The purpose of this study is to estimate the economic impact of hydrogen economy by 2040 using a dynamic CGE (Computable General Equilibrium) model. The dynamic CGE model is expected to overcome the limit of input-output analysis, and reflect specific features of hydrogen technology such as learning effect, economy of scale (imperfect competition), and complementarity of various energy sources.
Aggregation of industry in the model considers to split the industry into transportation, power generation, and all other industries, since hydrogen economy would affect transportation and power generation sectors through the application of HFCV(hydrogen fuel cell vehicle) and fuel cell for the power generation of household, commercial, and industry. As major features of this model, final energy consumption estimated by KEEI(Korea Energy Economics Institute) was applied and hydrogen supply predicted by the same approach was used as baseline scenario. Hydrogen was separated from new and renewable energy sectors in the production function, and hydrogen was assumed as substitute for fossil and new and renewable fuels in the transportation and power generation sectors.

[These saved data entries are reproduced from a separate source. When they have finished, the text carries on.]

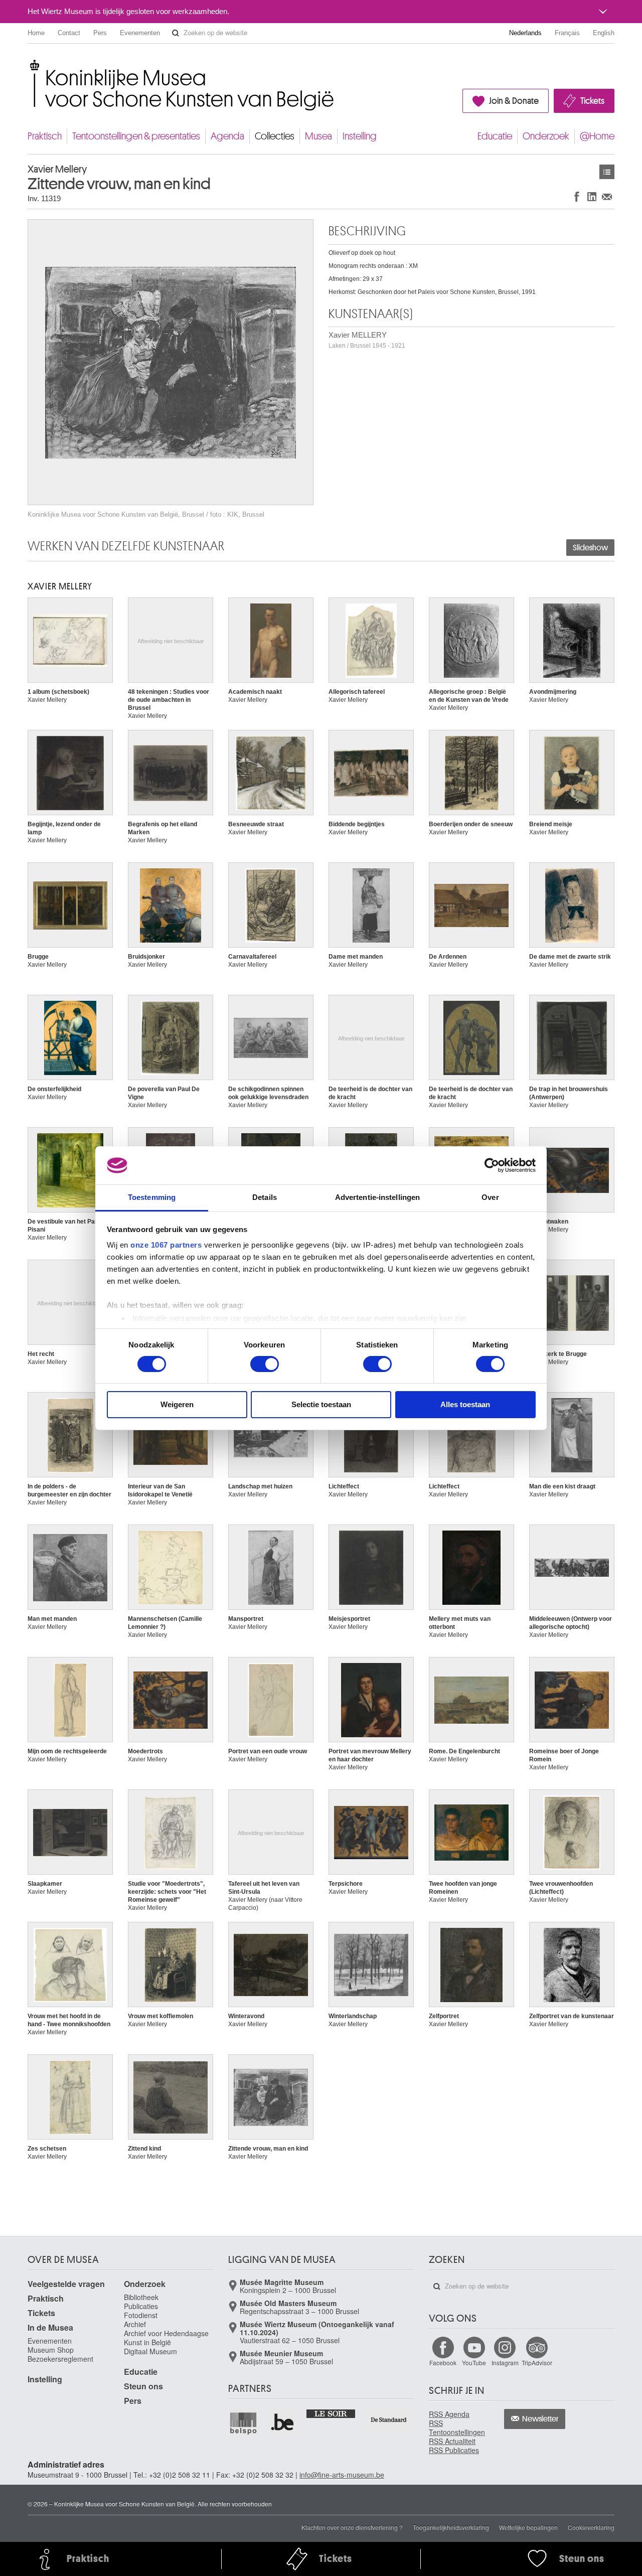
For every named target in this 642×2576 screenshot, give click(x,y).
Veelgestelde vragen (66, 2284)
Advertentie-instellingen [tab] (377, 1197)
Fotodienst (140, 2315)
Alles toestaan (465, 1404)
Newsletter (540, 2419)
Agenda (227, 136)
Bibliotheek (141, 2297)
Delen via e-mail (606, 196)
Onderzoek (546, 136)
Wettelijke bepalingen (528, 2527)
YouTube (474, 2362)
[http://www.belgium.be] (282, 2423)
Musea (318, 136)
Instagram (505, 2362)
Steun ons (143, 2386)
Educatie (494, 136)
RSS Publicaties (454, 2450)
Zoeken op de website (175, 33)
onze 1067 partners (166, 1245)
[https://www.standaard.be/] (389, 2420)
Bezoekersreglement (60, 2358)
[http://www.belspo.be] (243, 2423)
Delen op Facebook (576, 196)
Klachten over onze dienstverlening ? (352, 2527)
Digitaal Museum (150, 2351)
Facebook (442, 2362)
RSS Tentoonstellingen (457, 2427)
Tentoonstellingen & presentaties (136, 136)
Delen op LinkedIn (591, 196)
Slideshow (590, 548)
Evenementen (140, 33)
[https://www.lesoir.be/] (331, 2413)
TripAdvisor (537, 2362)
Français (567, 33)
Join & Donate (514, 100)
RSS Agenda (449, 2413)
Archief (135, 2324)
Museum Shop (51, 2349)
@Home (597, 136)
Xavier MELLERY (367, 340)
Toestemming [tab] (152, 1197)
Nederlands (525, 33)
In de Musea (50, 2327)
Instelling (360, 136)
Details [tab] (264, 1197)
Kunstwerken (606, 172)
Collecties (274, 136)
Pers (100, 33)
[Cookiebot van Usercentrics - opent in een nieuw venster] (492, 1165)
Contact (69, 33)
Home (36, 33)
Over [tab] (490, 1197)
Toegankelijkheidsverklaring (451, 2527)
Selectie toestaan (321, 1404)
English (603, 33)
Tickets (592, 100)
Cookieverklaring (591, 2527)
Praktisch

Based on the above assumption, the impact of hydrogen economy on the energy mix, energy supply and demand, household consumption, investment, GNP, and output of transportation and other industries.
2. Major Results
Main economic features of hydrogen technology as a frontier technology are learning effect, energy complementarity, and economy of scale. Learning effect is observed in the introduction of new technology, which means that each stage of production including R&D, labor, capital, management has improvement through the accumulation of experience. Energy complementarity implies that a firm prefers to mix a spectrum of technology to prepare for future risk. Economy of scale occurs in the monopoly or imperfect competition. These factors are considered in the model.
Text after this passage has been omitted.